If you fail an exam, you can take it over, but there is a bit of a penalty involved. Failing an exam the first time triggers a 14-day waiting period before you can attempt it again. Failing an exam a second time triggers a 60-day waiting period, and failing it a third means you have to wait for one year before trying again.

What follows is an overview of each of the six cloud-related certifications including what they cover. More information — and the most current updates — can be found on the Google Cloud certification site. We’ll cover the first three credentials today, and then come back on Thursday to wrap up with the final three.

Google Cloud Certified – Associate Cloud Engineer

The Associate Cloud Engineer certification is geared toward those who have mastered the command-line interface and can “deploy apps, monitor operations, and maintain cloud projects.” The exam is multiple choice/multiple response, 2 hours in length, and priced at $125. This is the only associate-level exam/certification on the technology, and it is a good starting point for any of the other (professional-level) certifications.

• • • • •

▶ **Instructions to follow**
Please continue the passage on Google Cloud certifications, starting right after its last sentence.

Entries from a dataset

• • • • •

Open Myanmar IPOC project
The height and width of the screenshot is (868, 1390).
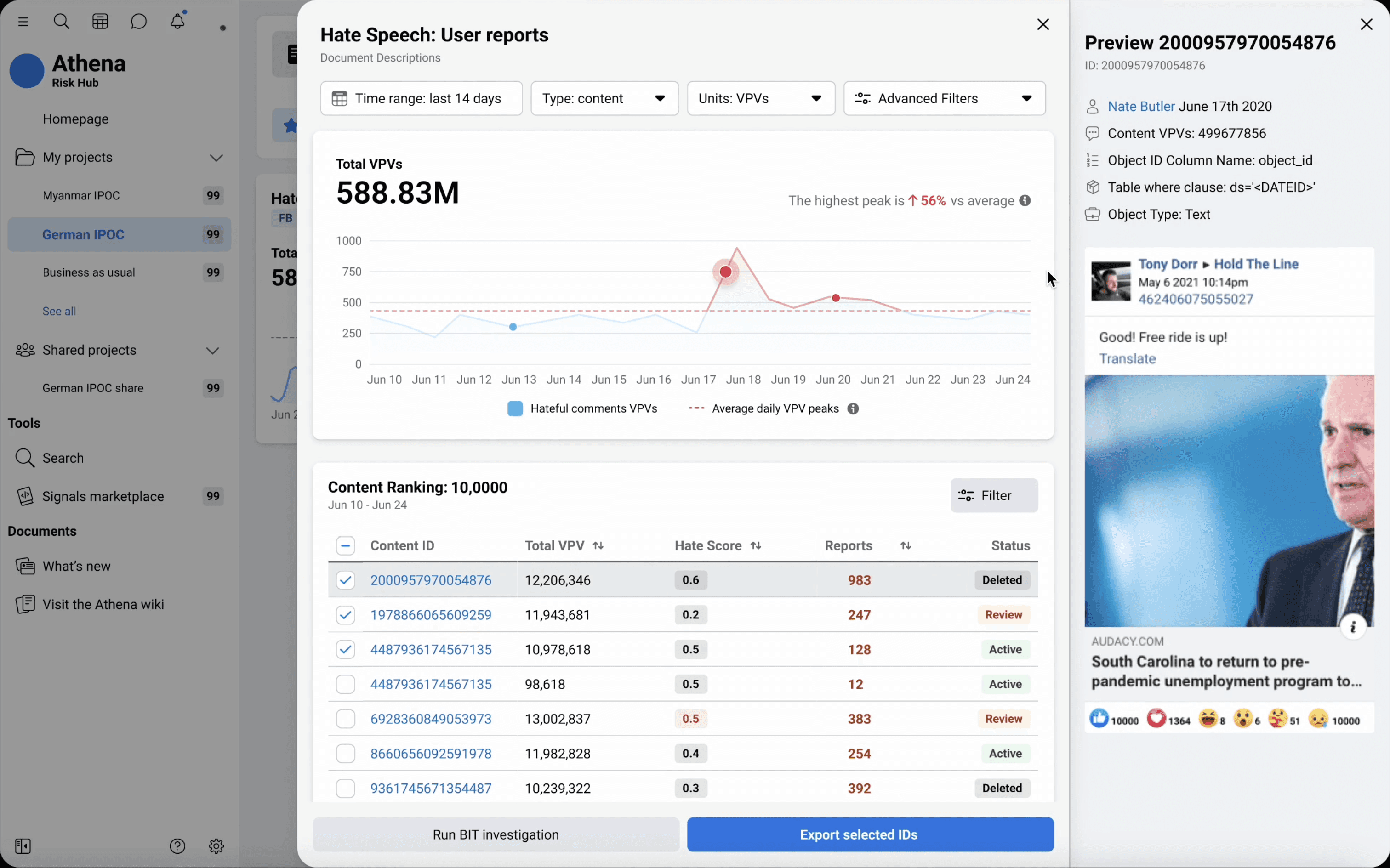point(81,196)
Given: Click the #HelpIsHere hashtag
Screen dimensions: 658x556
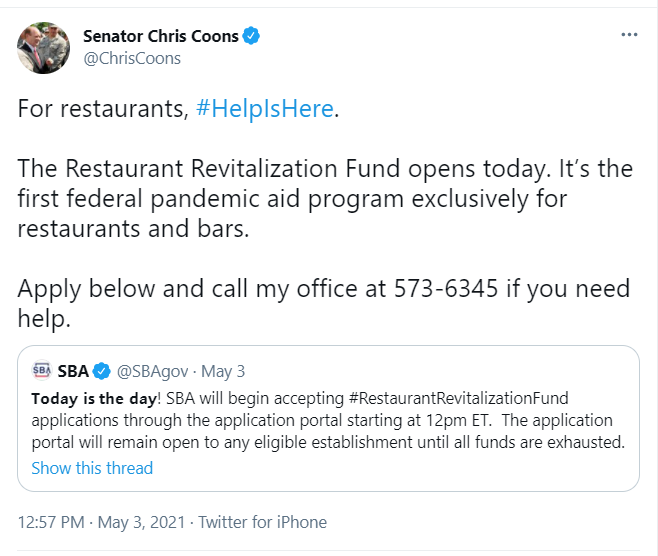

• • • • •

▶ **Response to the exercise**
Here’s a breakdown of what’s covered in this certification:

SECTION 1 — Setting Up a Cloud Solution Environment
1.1 Setting up cloud projects and accounts. Activities include:
● Creating projects
● Assigning users to pre-defined IAM roles within a project
● Linking users to G Suite identities
● Enabling APIs within projects
● Provisioning one or more Stackdriver accounts
1.2 Managing billing configuration. Activities include:
● Creating one or more billing accounts
● Linking projects to a billing account
● Establishing billing budgets and alters
● Setting up billing exports to estimate daily/monthly charges
1.3 Installing and configuring the command line interface (CLI), specifically the Cloud SDK

SECTION 2 — Planning and Configuring a Cloud Solution
2.1 Planning and estimating GCP product use using the Pricing Calculator
2.2 Planning and configuring compute resources. Considerations include:
● Selecting appropriate compute choices for a given workload
● Using preemptible VMs and custom machine types as appropriate
2.3 Planning and configuring data storage options. Considerations include:
● Products choice
● Choosing storage options
2.4 Planning and configuring network resources. Tasks include:
● Differentiating load balancing options
● Identifying resource locations in a network for availability
● Configuring Cloud DNS

SECTION 3 — Deploying and Implementing a Cloud Solution
3.1 Deploying and implementing Compute Engine resources. Tasks include:
● Launching a compute instance using Cloud Console and Cloud SDK (gcloud)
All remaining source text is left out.